TASK TO CARRY OUT >> Could you print the entries below exactly, starting at the line that contains "Select the 2023 row in right table" and stopping after the last one?

^^^^^^^^^^^^^^^^

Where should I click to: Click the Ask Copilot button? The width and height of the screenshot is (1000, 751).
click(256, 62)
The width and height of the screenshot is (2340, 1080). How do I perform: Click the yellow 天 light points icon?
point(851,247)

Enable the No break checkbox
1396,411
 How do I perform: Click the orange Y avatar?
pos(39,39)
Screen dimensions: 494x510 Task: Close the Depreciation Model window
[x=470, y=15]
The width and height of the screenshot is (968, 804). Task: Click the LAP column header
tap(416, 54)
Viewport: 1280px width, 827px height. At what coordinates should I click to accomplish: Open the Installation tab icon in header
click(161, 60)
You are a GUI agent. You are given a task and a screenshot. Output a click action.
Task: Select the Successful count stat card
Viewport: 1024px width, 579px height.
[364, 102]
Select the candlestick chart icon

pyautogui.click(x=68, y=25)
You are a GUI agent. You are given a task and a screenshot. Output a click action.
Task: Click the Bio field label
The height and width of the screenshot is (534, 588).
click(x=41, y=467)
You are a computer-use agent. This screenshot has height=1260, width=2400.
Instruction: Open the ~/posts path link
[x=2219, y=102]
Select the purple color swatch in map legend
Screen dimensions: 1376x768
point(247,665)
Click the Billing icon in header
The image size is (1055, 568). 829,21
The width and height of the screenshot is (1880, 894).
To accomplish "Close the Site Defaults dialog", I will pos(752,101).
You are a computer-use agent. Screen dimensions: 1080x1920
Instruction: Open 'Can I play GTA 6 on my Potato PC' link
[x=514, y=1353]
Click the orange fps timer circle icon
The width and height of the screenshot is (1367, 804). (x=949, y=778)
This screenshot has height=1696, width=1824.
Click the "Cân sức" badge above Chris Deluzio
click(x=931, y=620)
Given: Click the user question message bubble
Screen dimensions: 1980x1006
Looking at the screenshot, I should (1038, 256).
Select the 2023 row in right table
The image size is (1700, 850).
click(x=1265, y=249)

^^^^^^^^^^^^^^^^

COMPLETED EXERCISE >>
Select the 2023 row in right table
The image size is (1700, 850).
click(x=1265, y=249)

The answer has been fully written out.